Anaphylaxis has classically been defined as a process that is mediated primarily by IgE, FcεRI, mast cells and histamine. However, several recent studies have suggested that an alternative pathway involving IgG, FcγRII, macrophages and platelet-activating factor (PAF) may be more important than the classical pathway in rodent models of antigen-induced anaphylaxis. Dr. Strait's study sheds new light on these two pathways and their respective roles in a mouse model of antigen-induced anaphylaxis.
The authors immunized mice with an anti-mouse IgD antibody, which cross-links IgD on the surface of B cells. This cross-linking causes B cells to mount massive IgG and IgE responses and induces them to secrete cytokines that induce mastocytosis. These mice were then challenged 14 days later by injecting them with either antigen or with a rat anti-mouse IgE monoclonal antibody that effectively cross-links IgE. Severity of anaphylaxis was measured by changes in body temperature, physical activity and mortality.
Surprising Findings
The investigators found that antigen-based challenge was physically indistinguishable from anti-IgE challenge in terms of kinetics, severity, target organs or dose requirements. Despite these similarities, however, striking differences were noted at the cellular and molecular level.
As might be expected, challenge with an anti-IgE antibody resulted in a response that was FcεRI and mast cell dependent, and was mediated by histamine. This is the classically defined anaphylaxis pathway. In contrast, challenge with antigen resulted in a response that was FcγRII and macrophage dependent, and was mediated primarily by PAF. Mast cells, platelets and histamine appeared to be unimportant in this alternative pathway.

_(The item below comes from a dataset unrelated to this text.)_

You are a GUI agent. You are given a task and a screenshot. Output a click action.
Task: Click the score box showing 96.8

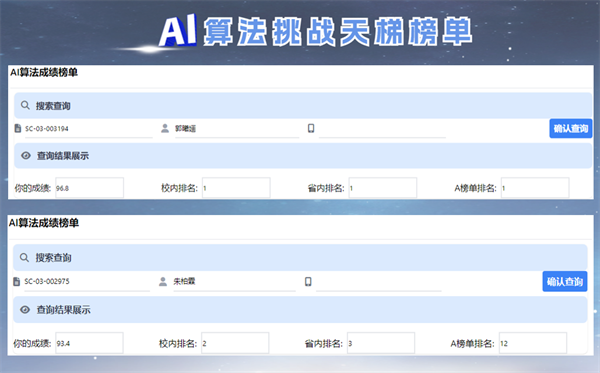click(x=90, y=188)
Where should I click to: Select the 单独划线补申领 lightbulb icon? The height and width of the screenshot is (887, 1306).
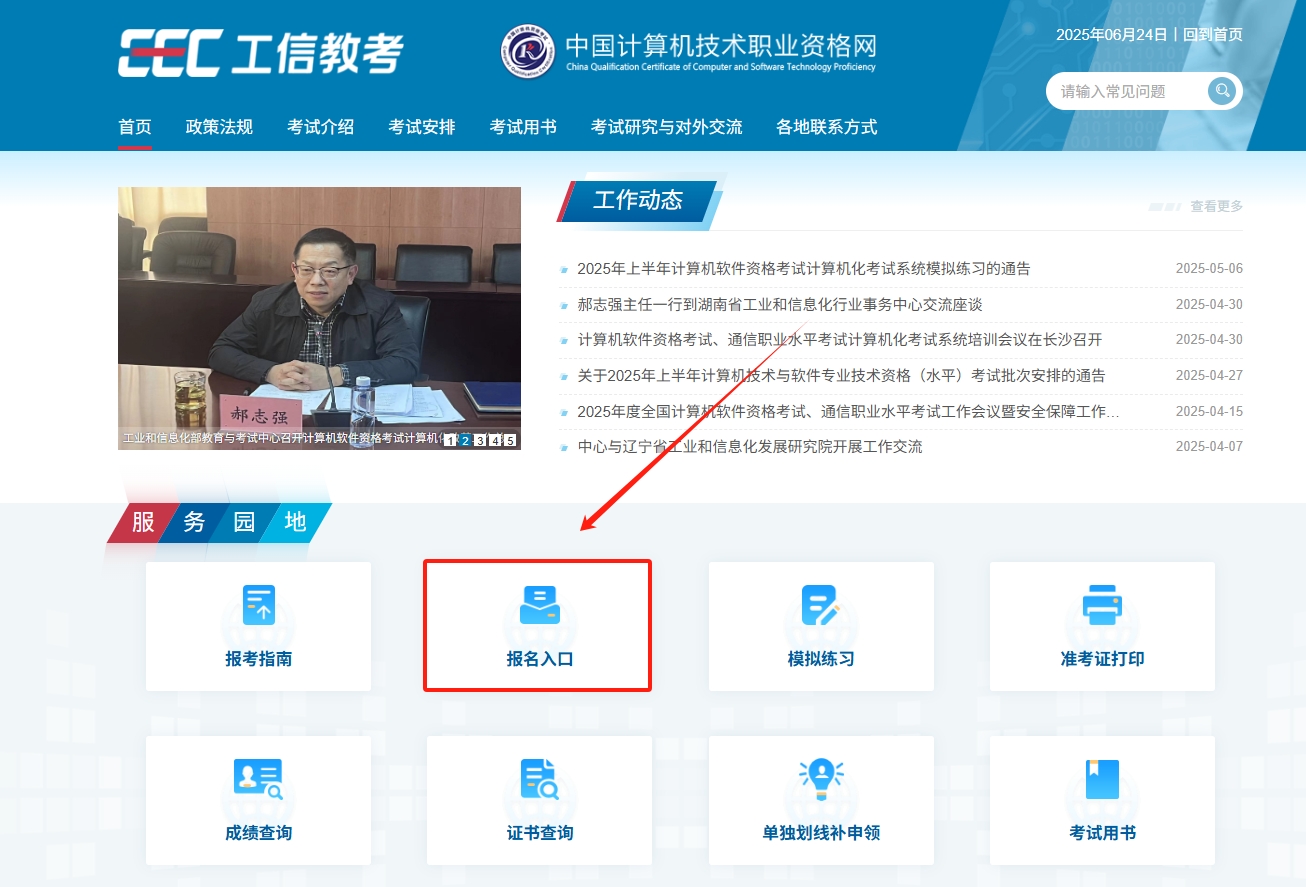pos(820,780)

Dr. Strait says that these results were somewhat unexpected. "One surprise was the involvement of only the macrophage in the alternative pathway. When we eliminated the macrophage we got no response at all. The lack of involvement of histamine in that pathway was also somewhat surprising."
The authors conclude that antigen-induced anaphylaxis proceeds primarily through the alternative IgG/FcγRII pathway, even in an animal model that is characterized by strong mast cell and IgE responses. Furthermore, the authors speculate that the presence of FcγRII on human macrophages suggests that this alternative pathway may be important in human anaphylaxis.
Clinical Significance
From a clinical standpoint, this discovery suggests a careful re-thinking of current prevention strategies and treatments for allergy. One example, says Dr. Strait, is the use of anti-IgE antibody to enhance serial desensitization therapy. In this treatment, allergic patients are given increasing doses of allergen coupled with antibody that binds and neutralizes IgE.

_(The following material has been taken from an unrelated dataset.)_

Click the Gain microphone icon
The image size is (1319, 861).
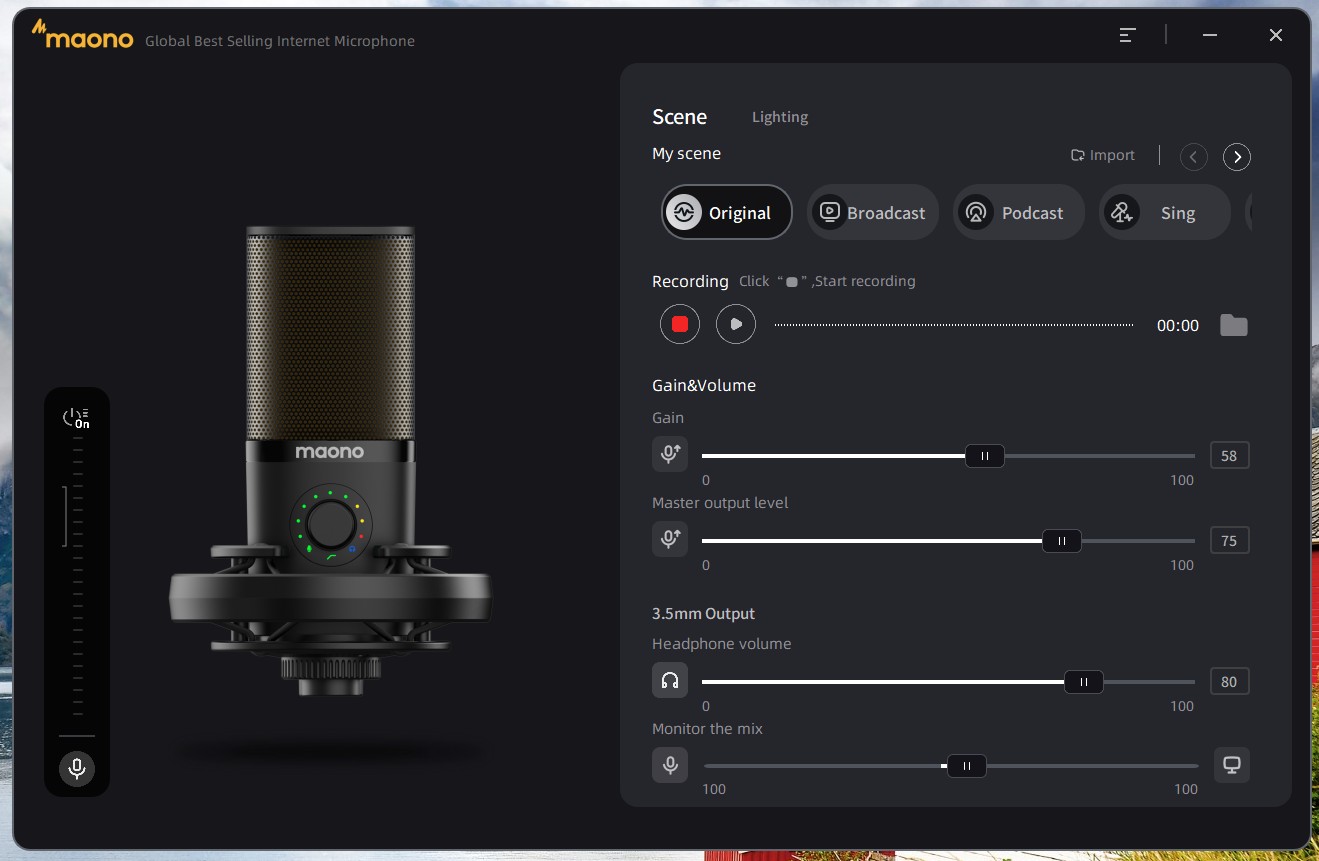point(670,455)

"By using anti-IgE," he says, "you may actually be promoting the alternative [IgG] pathway and could potentially induce anaphylaxis via the macrophage."
Although these findings have yet to be validated in humans, Dr. Strait says the mouse studies give important clues about the complexity of the reactions that occur in anaphylaxis.
"The take-home message is that anaphylaxis occurs by at least two different pathways, and they may be occurring simultaneously. It's not as simple as one pathway for one response."
This study appeared in the Journal of Allergy and Clinical Immunology (109[4]:658-668, 2002 April) and was supported by a Merit Award from the Veteran's Administration and grants from the National Institutes of Health.